Professor: Horng- Tzu Hao
COMMERCE 4AF3, C03
Research In Motion (RIM) is a telecommunications company based in Waterloo, Ontario which has shown a decline in share price and growth since 2008. As a result, RIM’s shareholders have questioned the governance structure of the company, whether those in charge of governance are adequate enough to guide the company into the foreseeable future. Specifically, shareholders are questioning why many directors and Co-CEO’s hold ‘significant’ board level titles. As the committee of independent directors, we have been tasked with the mandate to study the company’s structure, the merits of a lead director versus a chair and what changes, if any, should be made to the company’s board structure and governance as a result of this.

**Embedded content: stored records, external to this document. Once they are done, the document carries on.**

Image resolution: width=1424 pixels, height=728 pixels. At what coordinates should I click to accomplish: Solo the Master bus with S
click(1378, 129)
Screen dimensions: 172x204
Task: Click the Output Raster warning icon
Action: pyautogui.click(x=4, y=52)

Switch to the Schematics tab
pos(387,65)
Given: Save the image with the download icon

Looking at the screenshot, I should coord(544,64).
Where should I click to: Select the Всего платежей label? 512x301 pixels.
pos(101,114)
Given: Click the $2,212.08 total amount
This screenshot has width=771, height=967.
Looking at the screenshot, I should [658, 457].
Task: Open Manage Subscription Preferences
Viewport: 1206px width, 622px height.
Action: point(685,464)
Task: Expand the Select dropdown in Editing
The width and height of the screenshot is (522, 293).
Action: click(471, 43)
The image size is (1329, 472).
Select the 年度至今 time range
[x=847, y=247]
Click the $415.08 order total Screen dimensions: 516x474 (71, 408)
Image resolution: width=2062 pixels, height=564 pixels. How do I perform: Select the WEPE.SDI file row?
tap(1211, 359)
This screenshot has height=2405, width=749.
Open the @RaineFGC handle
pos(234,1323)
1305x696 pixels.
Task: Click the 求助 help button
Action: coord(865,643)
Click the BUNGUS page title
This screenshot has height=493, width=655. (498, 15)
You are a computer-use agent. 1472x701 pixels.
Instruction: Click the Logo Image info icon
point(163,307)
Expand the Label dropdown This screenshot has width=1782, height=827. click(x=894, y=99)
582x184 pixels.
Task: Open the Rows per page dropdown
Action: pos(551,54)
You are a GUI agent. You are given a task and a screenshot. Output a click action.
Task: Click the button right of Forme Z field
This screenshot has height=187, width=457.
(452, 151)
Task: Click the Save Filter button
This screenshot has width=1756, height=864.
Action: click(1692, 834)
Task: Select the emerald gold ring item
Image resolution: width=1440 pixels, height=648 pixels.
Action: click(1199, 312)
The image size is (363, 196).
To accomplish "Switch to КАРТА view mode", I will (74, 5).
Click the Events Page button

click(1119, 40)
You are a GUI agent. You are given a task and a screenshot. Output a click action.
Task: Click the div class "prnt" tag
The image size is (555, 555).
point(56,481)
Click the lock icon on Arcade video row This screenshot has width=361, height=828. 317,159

As a committee of independent directors, after studying the company’s organization and roles of its Board of Directors, we have identified three issues relating to RIM’s governance practices. Specifically, there are concerns regarding the board’s independence, its member selection process, the need for segregation of duties from management, as well as the leniency of the responsibilities of the Board of Directors.
The main concern arises as to the lack of segregation of duties as well as to the lack of independence among the board of directors. Management is accountable to the Board of Directors who is in turn accountable to its shareholders. A conflict of interest arises and the chain of accountability is broken with Co-CEOs such as Jim Balsillie (Director, Chair and Co-CEO) and Micheal Lazaridis (Director, President and Co-CEO) present on the Board. At this point, the integrity of management is questionable as both members hold ‘significant’ board level titles. There exists potential for information asymmetry among management (the agents, in this case the Co-CEO’s) who may have superior information over the shareholders (the principal) to maximize the agent’s self interest at the expense of the principal. Thus, a moral hazard problem exists in that management (the agent) can limit voluntary disclosure of information to the owners (shareholders) and may be able to disguise shirking and resulting low profitability. As a result of this, a reorganization of the current structure and implementing a segregation of duties is of utmost importance in this situation to reduce the risk of conflict of interest. Since the Board oversees the integrity of management and serves to keep management in check, the Co-CEO’s Jim Balsillie and Mike Lazardis and other members of management should be asked to resign from the Board. The committee proposes to have a Lead Director for the current time period and slowly transition towards an independent chair as a resolution.
Another point of concern is the way in which members are placed on the board of directors. Many members are simply appointed rather than being elected on as members. For example, the Co-CEO Jim Balsillie was re-appointed onto the Board of Directors. This makes it possible for biases to occur against the interests of RIM’s shareholders since members might have their own interests put before the interest of their shareholders. In order to increase the fairness to shareholders, a proper system must be in place in which board members are chosen. The only way individuals should be brought onto the Board of Directors is through the election process at annual general meetings. This will eliminate any conflicts of interests members may have between themselves and the firm.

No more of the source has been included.